Humanities 1-2 overflows with apps

Julietta Gervase/The Dartmouth Staff
Applications for the two-term humanities program soared for fall term.
Julietta Gervase/The Dartmouth Staff

Applications for the Humanities 1-2 class sequence, a program offered to incoming freshmen to fulfill the writing and first-year seminar requirement, soared this year among members of the Class of 2018. The program received 135 applications for 48 spots, while applicant pools have been closer to 75 students in past years, program administrator Wadeane Kunz wrote in an email.

The directors had not increased the number of available spots this year because the infrastructure for doing so was not in place, but program director Andrea Tarnowski said in the future they might offer the class to more students.

The class is advertised as a discussion- and reading-intensive class focused on literature spanning many genres, nationalities and traditions which have influenced Western culture. Applicants are asked to write a short essay about a memorable book they read recently.

Tarnowski said she could not explain the dramatic upswing in applications. Efforts and methods to advertise the class to incoming freshmen remained largely the same as in previous years. Program administrators sent a letter home to members of the Class of 2018, inviting them to apply, sent two emails and created a website for this year’s program.

“Some of these questions can depend on intangibles,” Tarnowski said. “Perhaps our subject headings were a little different. Maybe people were more attuned to emails coming in from different departments. Was it something about the timing about our reminder? Did people respond well to the graphics?”

Though the process was inevitably more competitive due to the application increase, Tarnowski said the applicant evaluation method, in which professors assessed essays, remained the same. This year, most students wrote about a work of fiction, she said.

Professors created a substantial waitlist last week and sent out acceptances Tuesday, Tarnowski said.

Classics professor Pramit Chaudhuri, one of the professors leading the class this year, helped evaluate applications.

“We were looking for an ability to express yourself, an interest in the material, though the ways that interest could manifest itself could vary … and that they saw the humanities course playing an important part in their curriculum regardless of major,” Chaudhuri said.

The class, which Tarnowski said has been offered for around 25 years, used to be very popular in its early years, but enrollment waned about a decade ago.

“I have a feeling that maybe people initially or at one time came to turn away from it because they wondered how humanities would be useful to them, useful in a professional sense,” she said. “People were so focused on courses having a direct professional connection that even as freshmen they might have shied away from a course whose title was humanities.”

The number of degrees awarded in the humanities field has slowly and steadily declined since 2004, when 24 percent of majors completed were in humanities departments. In 2013, 17 percent of degrees awarded were in humanities subjects.

Retaining enrollment in humanities departments is not a goal of the Humanities 1-2 sequence, Tarnowski said, but it could certainly be a byproduct.

Gisele Phalo ’17 decided to apply for the program when the reading list — which included works like Dante’s “Inferno” — sparked her interest. She said she liked the small class size and its emphasis on free-flowing discussion.

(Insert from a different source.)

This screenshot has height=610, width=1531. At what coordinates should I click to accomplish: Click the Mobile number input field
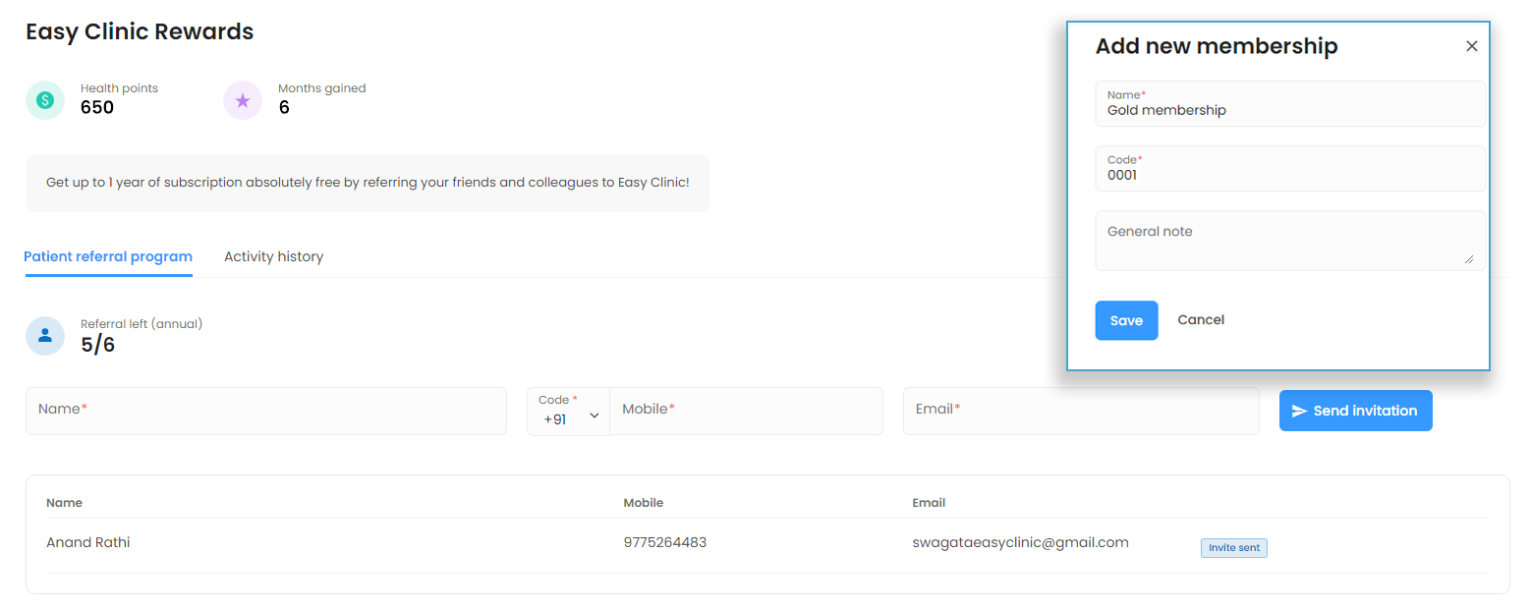tap(745, 411)
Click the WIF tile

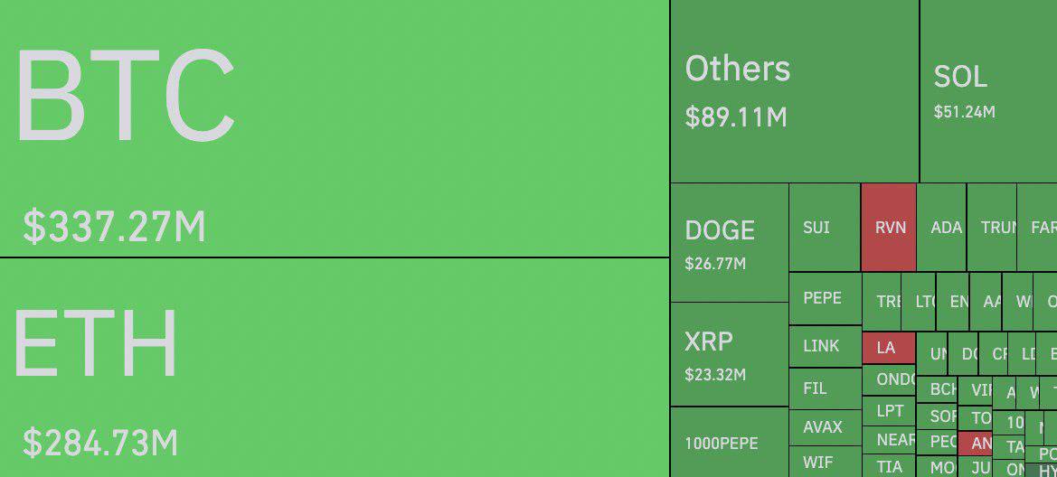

Phalo, however, decided not to take Humanities 2 in the winter, instead taking a film class for her writing seminar. Although she said she had considered majoring in Arabic or classics, she realized in conversations with her first-year advisor that this meant she would probably need to go to graduate school.

Jake Greenberg ’17 said he was drawn to the class by his desire to read and contextualize important literature, and because it seemed like a good “Dartmouth College experience.”

The class’s application process and competitive entry might add to the allure for incoming freshmen, he noted.

“It makes it more prestigious,” Greenberg said. “I would have taken the class even if there wasn’t an application. I was kind of worried I wouldn’t get in.”

The popularity of this year’s program might end up bolstering the humanities division, Chaudhuri said, helping develop a “critical mass of students” with a sophisticated understanding of the humanities.

Humanities subjects in general must be more aggressive in recruiting talented and interested students from across the nation and globe, Chaudhuri added.

The classics department has been running sessions and inviting classics graduates from all professions to come to the College and talk about their career successes, he said.

“The more we do that, the more we can correct misapprehensions they’re laboring under,” he said.